● PROBLEM TO SOLVE: Render the lines below as a numbered list, leaving out any blank lines.

● RECORDS PROVIDED:
+++

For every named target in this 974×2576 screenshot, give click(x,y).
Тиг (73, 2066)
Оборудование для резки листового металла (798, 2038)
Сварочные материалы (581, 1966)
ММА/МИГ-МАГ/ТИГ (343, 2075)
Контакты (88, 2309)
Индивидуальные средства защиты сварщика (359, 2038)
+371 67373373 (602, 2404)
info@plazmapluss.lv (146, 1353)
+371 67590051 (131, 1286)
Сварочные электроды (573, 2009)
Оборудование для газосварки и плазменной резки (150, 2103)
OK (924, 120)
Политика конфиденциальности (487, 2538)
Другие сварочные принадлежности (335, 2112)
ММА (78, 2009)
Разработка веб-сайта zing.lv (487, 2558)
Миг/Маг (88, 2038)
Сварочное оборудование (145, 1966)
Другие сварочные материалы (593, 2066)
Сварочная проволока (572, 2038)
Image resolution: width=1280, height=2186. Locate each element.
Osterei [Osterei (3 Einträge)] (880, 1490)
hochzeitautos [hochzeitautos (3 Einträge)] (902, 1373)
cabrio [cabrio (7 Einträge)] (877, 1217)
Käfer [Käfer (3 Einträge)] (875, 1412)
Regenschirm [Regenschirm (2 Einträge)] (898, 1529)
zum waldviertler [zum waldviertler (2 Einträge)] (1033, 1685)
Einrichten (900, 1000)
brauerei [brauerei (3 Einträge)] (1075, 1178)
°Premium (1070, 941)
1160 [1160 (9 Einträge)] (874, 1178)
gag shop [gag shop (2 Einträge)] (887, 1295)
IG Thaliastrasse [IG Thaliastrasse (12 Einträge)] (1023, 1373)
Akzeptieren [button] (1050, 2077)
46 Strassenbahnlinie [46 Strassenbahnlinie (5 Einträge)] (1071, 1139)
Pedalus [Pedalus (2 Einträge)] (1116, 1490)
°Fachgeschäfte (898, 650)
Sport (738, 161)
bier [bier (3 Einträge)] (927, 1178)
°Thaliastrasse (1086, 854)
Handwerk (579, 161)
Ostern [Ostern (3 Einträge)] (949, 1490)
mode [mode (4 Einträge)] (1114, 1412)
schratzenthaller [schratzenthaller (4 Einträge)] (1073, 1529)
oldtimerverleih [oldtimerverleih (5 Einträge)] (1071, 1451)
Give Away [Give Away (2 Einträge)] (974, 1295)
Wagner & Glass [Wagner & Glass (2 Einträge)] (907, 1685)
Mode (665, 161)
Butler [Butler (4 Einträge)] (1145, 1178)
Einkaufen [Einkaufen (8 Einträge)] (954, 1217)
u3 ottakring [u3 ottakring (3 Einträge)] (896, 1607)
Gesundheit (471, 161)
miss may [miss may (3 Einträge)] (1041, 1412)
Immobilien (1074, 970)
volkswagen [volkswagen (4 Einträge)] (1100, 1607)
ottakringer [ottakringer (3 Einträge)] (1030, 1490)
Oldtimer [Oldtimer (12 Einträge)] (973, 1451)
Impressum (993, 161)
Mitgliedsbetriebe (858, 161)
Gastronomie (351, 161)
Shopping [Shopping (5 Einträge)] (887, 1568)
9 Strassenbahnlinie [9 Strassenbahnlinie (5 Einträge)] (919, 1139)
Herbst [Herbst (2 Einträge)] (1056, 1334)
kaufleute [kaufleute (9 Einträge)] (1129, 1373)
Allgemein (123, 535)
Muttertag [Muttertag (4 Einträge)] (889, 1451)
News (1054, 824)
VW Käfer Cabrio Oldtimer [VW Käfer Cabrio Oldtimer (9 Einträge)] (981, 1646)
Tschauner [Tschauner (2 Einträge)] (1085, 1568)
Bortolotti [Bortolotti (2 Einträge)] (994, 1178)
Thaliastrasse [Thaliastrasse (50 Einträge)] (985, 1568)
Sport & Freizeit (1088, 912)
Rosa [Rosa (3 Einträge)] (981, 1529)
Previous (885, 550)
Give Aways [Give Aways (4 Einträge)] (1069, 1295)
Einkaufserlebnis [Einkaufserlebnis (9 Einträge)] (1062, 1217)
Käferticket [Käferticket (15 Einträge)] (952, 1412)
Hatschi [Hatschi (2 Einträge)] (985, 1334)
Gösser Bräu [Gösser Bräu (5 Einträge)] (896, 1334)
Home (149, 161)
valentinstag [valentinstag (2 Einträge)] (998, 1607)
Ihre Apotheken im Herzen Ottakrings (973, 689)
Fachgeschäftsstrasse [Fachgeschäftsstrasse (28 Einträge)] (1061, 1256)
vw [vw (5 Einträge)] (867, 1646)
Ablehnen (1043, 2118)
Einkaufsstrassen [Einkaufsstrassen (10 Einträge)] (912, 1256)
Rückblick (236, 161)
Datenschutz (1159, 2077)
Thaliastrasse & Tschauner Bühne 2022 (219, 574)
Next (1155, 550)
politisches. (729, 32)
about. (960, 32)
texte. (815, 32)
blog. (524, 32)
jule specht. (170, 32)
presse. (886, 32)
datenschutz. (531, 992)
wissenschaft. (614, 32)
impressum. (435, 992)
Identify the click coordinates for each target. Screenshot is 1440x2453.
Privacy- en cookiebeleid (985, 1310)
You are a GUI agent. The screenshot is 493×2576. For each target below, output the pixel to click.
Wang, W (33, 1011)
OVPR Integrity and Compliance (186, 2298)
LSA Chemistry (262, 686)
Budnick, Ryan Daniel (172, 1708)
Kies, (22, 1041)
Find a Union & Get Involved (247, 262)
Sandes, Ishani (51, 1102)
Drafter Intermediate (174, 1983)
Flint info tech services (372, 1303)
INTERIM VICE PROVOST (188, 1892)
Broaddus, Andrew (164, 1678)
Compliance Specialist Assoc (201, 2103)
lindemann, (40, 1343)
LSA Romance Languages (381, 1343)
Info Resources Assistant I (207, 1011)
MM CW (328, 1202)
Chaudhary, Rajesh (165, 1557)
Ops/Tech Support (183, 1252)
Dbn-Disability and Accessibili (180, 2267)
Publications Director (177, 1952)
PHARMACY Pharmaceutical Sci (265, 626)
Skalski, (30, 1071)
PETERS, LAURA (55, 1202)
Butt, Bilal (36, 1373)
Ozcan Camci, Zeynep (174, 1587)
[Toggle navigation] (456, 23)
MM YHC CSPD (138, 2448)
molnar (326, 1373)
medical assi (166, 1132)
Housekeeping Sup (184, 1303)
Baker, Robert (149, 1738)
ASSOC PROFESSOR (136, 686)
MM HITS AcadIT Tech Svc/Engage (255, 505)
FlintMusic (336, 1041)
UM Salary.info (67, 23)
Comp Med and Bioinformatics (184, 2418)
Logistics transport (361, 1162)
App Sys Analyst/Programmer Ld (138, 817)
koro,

+++

● SOLUTION BELOW:
1. For every named target in this 974×2576 screenshot, give click(x,y).
2. Тиг (73, 2066)
3. Оборудование для резки листового металла (798, 2038)
4. Сварочные материалы (581, 1966)
5. ММА/МИГ-МАГ/ТИГ (343, 2075)
6. Контакты (88, 2309)
7. Индивидуальные средства защиты сварщика (359, 2038)
8. +371 67373373 (602, 2404)
9. info@plazmapluss.lv (146, 1353)
10. +371 67590051 (131, 1286)
11. Сварочные электроды (573, 2009)
12. Оборудование для газосварки и плазменной резки (150, 2103)
13. OK (924, 120)
14. Политика конфиденциальности (487, 2538)
15. Другие сварочные принадлежности (335, 2112)
16. ММА (78, 2009)
17. Разработка веб-сайта zing.lv (487, 2558)
18. Миг/Маг (88, 2038)
19. Сварочное оборудование (145, 1966)
20. Другие сварочные материалы (593, 2066)
21. Сварочная проволока (572, 2038)
22. Image resolution: width=1280, height=2186. Locate each element.
23. Osterei [Osterei (3 Einträge)] (880, 1490)
24. hochzeitautos [hochzeitautos (3 Einträge)] (902, 1373)
25. cabrio [cabrio (7 Einträge)] (877, 1217)
26. Käfer [Käfer (3 Einträge)] (875, 1412)
27. Regenschirm [Regenschirm (2 Einträge)] (898, 1529)
28. zum waldviertler [zum waldviertler (2 Einträge)] (1033, 1685)
29. Einrichten (900, 1000)
30. brauerei [brauerei (3 Einträge)] (1075, 1178)
31. °Premium (1070, 941)
32. 1160 [1160 (9 Einträge)] (874, 1178)
33. gag shop [gag shop (2 Einträge)] (887, 1295)
34. IG Thaliastrasse [IG Thaliastrasse (12 Einträge)] (1023, 1373)
35. Akzeptieren [button] (1050, 2077)
36. 46 Strassenbahnlinie [46 Strassenbahnlinie (5 Einträge)] (1071, 1139)
37. Pedalus [Pedalus (2 Einträge)] (1116, 1490)
38. °Fachgeschäfte (898, 650)
39. Sport (738, 161)
40. bier [bier (3 Einträge)] (927, 1178)
41. °Thaliastrasse (1086, 854)
42. Handwerk (579, 161)
43. Ostern [Ostern (3 Einträge)] (949, 1490)
44. mode [mode (4 Einträge)] (1114, 1412)
45. schratzenthaller [schratzenthaller (4 Einträge)] (1073, 1529)
46. oldtimerverleih [oldtimerverleih (5 Einträge)] (1071, 1451)
47. Give Away [Give Away (2 Einträge)] (974, 1295)
48. Wagner & Glass [Wagner & Glass (2 Einträge)] (907, 1685)
49. Mode (665, 161)
50. Butler [Butler (4 Einträge)] (1145, 1178)
51. Einkaufen [Einkaufen (8 Einträge)] (954, 1217)
52. u3 ottakring [u3 ottakring (3 Einträge)] (896, 1607)
53. Gesundheit (471, 161)
54. miss may [miss may (3 Einträge)] (1041, 1412)
55. Immobilien (1074, 970)
56. volkswagen [volkswagen (4 Einträge)] (1100, 1607)
57. ottakringer [ottakringer (3 Einträge)] (1030, 1490)
58. Oldtimer [Oldtimer (12 Einträge)] (973, 1451)
59. Impressum (993, 161)
60. Mitgliedsbetriebe (858, 161)
61. Gastronomie (351, 161)
62. Shopping [Shopping (5 Einträge)] (887, 1568)
63. 9 Strassenbahnlinie [9 Strassenbahnlinie (5 Einträge)] (919, 1139)
64. Herbst [Herbst (2 Einträge)] (1056, 1334)
65. kaufleute [kaufleute (9 Einträge)] (1129, 1373)
66. Allgemein (123, 535)
67. Muttertag [Muttertag (4 Einträge)] (889, 1451)
68. News (1054, 824)
69. VW Käfer Cabrio Oldtimer [VW Käfer Cabrio Oldtimer (9 Einträge)] (981, 1646)
70. Tschauner [Tschauner (2 Einträge)] (1085, 1568)
71. Bortolotti [Bortolotti (2 Einträge)] (994, 1178)
72. Thaliastrasse [Thaliastrasse (50 Einträge)] (985, 1568)
73. Sport & Freizeit (1088, 912)
74. Rosa [Rosa (3 Einträge)] (981, 1529)
75. Previous (885, 550)
76. Give Aways [Give Aways (4 Einträge)] (1069, 1295)
77. Einkaufserlebnis [Einkaufserlebnis (9 Einträge)] (1062, 1217)
78. Käferticket [Käferticket (15 Einträge)] (952, 1412)
79. Hatschi [Hatschi (2 Einträge)] (985, 1334)
80. Gösser Bräu [Gösser Bräu (5 Einträge)] (896, 1334)
81. Home (149, 161)
82. valentinstag [valentinstag (2 Einträge)] (998, 1607)
83. Ihre Apotheken im Herzen Ottakrings (973, 689)
84. Fachgeschäftsstrasse [Fachgeschäftsstrasse (28 Einträge)] (1061, 1256)
85. vw [vw (5 Einträge)] (867, 1646)
86. Ablehnen (1043, 2118)
87. Einkaufsstrassen [Einkaufsstrassen (10 Einträge)] (912, 1256)
88. Rückblick (236, 161)
89. Datenschutz (1159, 2077)
90. Thaliastrasse & Tschauner Bühne 2022 (219, 574)
91. Next (1155, 550)
92. politisches. (729, 32)
93. about. (960, 32)
94. texte. (815, 32)
95. blog. (524, 32)
96. jule specht. (170, 32)
97. presse. (886, 32)
98. datenschutz. (531, 992)
99. wissenschaft. (614, 32)
100. impressum. (435, 992)
101. Identify the click coordinates for each target. Screenshot is 1440x2453.
102. Privacy- en cookiebeleid (985, 1310)
103. You are a GUI agent. The screenshot is 493×2576. For each target below, output the pixel to click.
104. Wang, W (33, 1011)
105. OVPR Integrity and Compliance (186, 2298)
106. LSA Chemistry (262, 686)
107. Budnick, Ryan Daniel (172, 1708)
108. Kies, (22, 1041)
109. Find a Union & Get Involved (247, 262)
110. Sandes, Ishani (51, 1102)
111. Drafter Intermediate (174, 1983)
112. Flint info tech services (372, 1303)
113. INTERIM VICE PROVOST (188, 1892)
114. Broaddus, Andrew (164, 1678)
115. Compliance Specialist Assoc (201, 2103)
116. lindemann, (40, 1343)
117. LSA Romance Languages (381, 1343)
118. Info Resources Assistant I (207, 1011)
119. MM CW (328, 1202)
120. Chaudhary, Rajesh (165, 1557)
121. Ops/Tech Support (183, 1252)
122. Dbn-Disability and Accessibili (180, 2267)
123. Publications Director (177, 1952)
124. PHARMACY Pharmaceutical Sci (265, 626)
125. Skalski, (30, 1071)
126. PETERS, LAURA (55, 1202)
127. Butt, Bilal (36, 1373)
128. Ozcan Camci, Zeynep (174, 1587)
129. [Toggle navigation] (456, 23)
130. MM YHC CSPD (138, 2448)
131. molnar (326, 1373)
132. medical assi (166, 1132)
133. Housekeeping Sup (184, 1303)
134. Baker, Robert (149, 1738)
135. ASSOC PROFESSOR (136, 686)
136. MM HITS AcadIT Tech Svc/Engage (255, 505)
137. FlintMusic (336, 1041)
138. UM Salary.info (67, 23)
139. Comp Med and Bioinformatics (184, 2418)
140. Logistics transport (361, 1162)
141. App Sys Analyst/Programmer Ld (138, 817)
142. koro,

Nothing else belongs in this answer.